Das lustigste ist ja das ich von einer Logitech MX Revolution auf ne "kleine" Gamer Maus umsteige...hab die MX Revo meiner Freundin zum Geburtstag geschenkt...die war Hammer in der Handhabung...aber selbst für WOW Gamen zu schwerfällig...ansonsten ist sie nur zu empfehlen.


----------



## Masher (13. Februar 2008)

Hast du die MX Revolution zufällig zu verkaufen?^^


----------



## Stefan Payne (13. Februar 2008)

@Destructor12

Lies sein Posting, dann siehst, das er die seiner Freundin schenkte


----------



## Atosch (14. Februar 2008)

Ich habe die Deathadder aus dem als Aboprämie der PCG bekommen und mit der bin ich auch sehr zufrieden.


----------



## moonrail (14. Februar 2008)

Ich kann dir die Habu nur empfehlen, besitze sie selber und bin überaus zufrieden mit ihr. Ist die beste Maus, die ich kenne (meiner Meinung nach sogar besser als die G9, ist aber rein subjektiv).


----------



## das_ICH (15. Februar 2008)

Ganz klar die Copperhead  

Obwohl ich nun auf eine G9 umgestiegen bin und es nicht bereue...


----------



## ov3rclock3d92 (21. Februar 2008)

Ich habe bisher mit ner DeathAdder ner Hbu ner copperhead und ner diamondback und ner mx iwas^^ gezockt und ich muss sagen dass mir persönlich die diamondback am besten gefällt, schlank leicht präzise ergonomisch aber eben nicht wie viele andre mäuse "klobig" und damit etwas schwammig!! Die Copperhead gefällt mir aber auch sehr gut  naya ist aber allses Ansichtssache^^
MfG Julian


----------



## y33H@ (21. Februar 2008)

Ich finde die Gummierung der Copperhead genial, meine Daumen liegt darunter genau auf den von mir exzessiv genutzen Seitentasten auf. Bei einer Diamondback komme ich mit den Seitentasten überhaupt nicht klar, bei der Habu bekomme ich nen Krampf nach 10 min.

cYa


----------



## Piy (21. Februar 2008)

das mit den seitentasten is sone sache 
da komm ich bei meiner habu nich wirklich zurecht, komm ab und zu auf "zurück", hab die funktion jetzt abgestellt, benutz eh opera mit mausgesten, da brauch man sowas nich ^^


----------



## y33H@ (21. Februar 2008)

Ich brauche die für die Naiv im FF und im Explorer, zudem wird mit der vorderen immer nachgeladen, die hintere nutze ich in Crysis fürs Nanosuit-Menü, in CoD2/4 zum Luft anhalten beim Snipern. So bin ich deutlich flotter und sicherer beim aimen und zocken generell, als wenn alles irgendwo auf dem Keyboard liegt 

cYa


----------



## Stefan Payne (21. Februar 2008)

y33H@ schrieb:


> bei der Habu bekomme ich nen Krampf nach 10 min.

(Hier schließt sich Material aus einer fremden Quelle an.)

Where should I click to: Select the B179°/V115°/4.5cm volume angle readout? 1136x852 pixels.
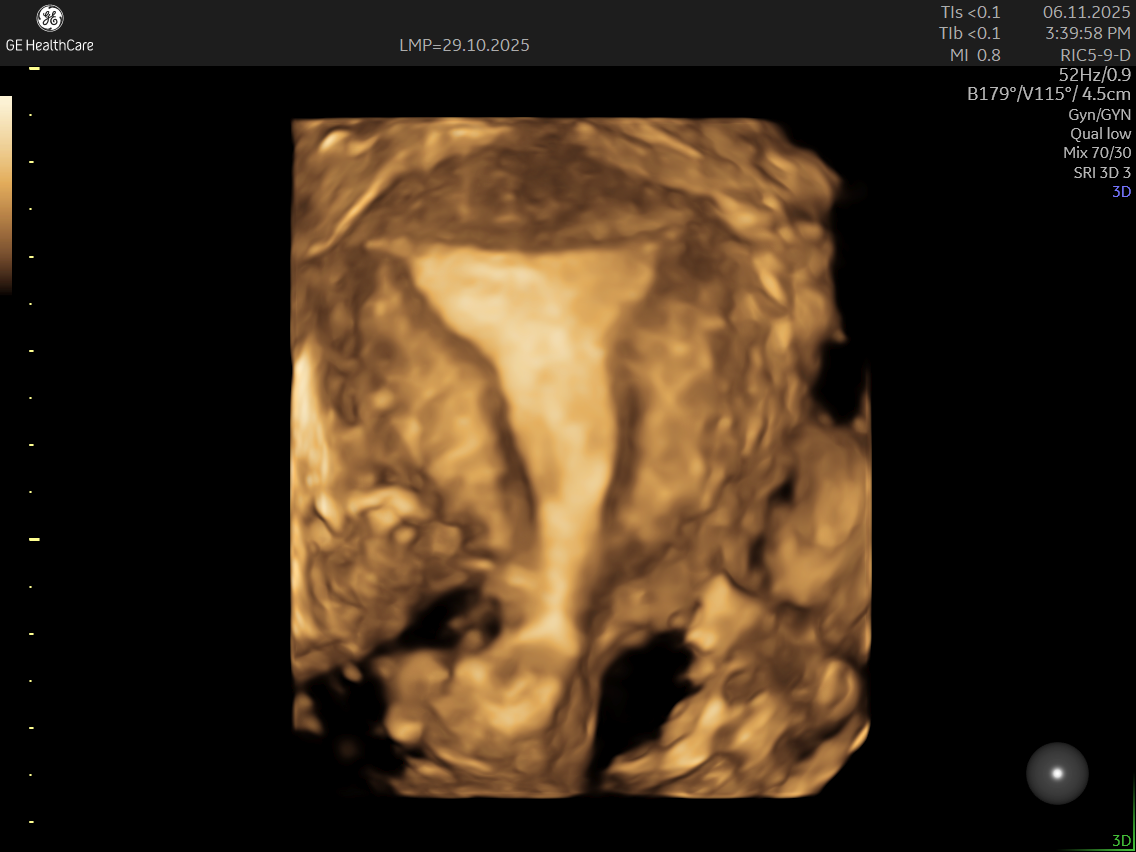[1048, 94]
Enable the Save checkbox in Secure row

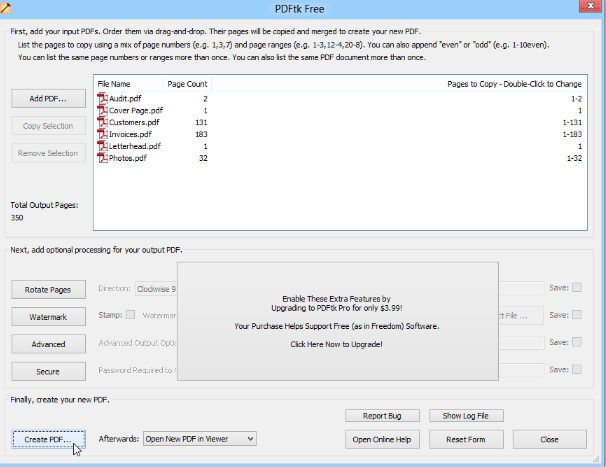pyautogui.click(x=578, y=370)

Mit welchem der beiden Tastensätze?


----------



## y33H@ (22. Februar 2008)

Ist egal - ob mit den leicht kleineren, nach hinten verschobenen oder den normalen Tasten, meine Hand mag das Teil nicht. Es liegt am ach so ergonomischen, im Vergleich zur CB recht klobigen Rechtshänder-Desgin. Das ist einfach nichts für meine zierlichen Hände.

cYa


----------



## prexlebre (22. Februar 2008)

Seitentasten sind bei symetrischen Mäusen oft schwer zu erreichen, so auch bei der Copperhead, die ich ansonsten sehr empfehlen kann.


----------



## y33H@ (23. Februar 2008)

Ich komme bei der CH fantastisch mit den Seitentasten klar, besser als mit jeder andren Maus, die ich den Fingern hatte. Mit eben diesen - den Fingern/der Hand - hängt das wohl auch zusammen. Natürlich kommt man nur an die Tasten auf der Daumenseite, per kleinem Finger wirds nix^^

cYa


----------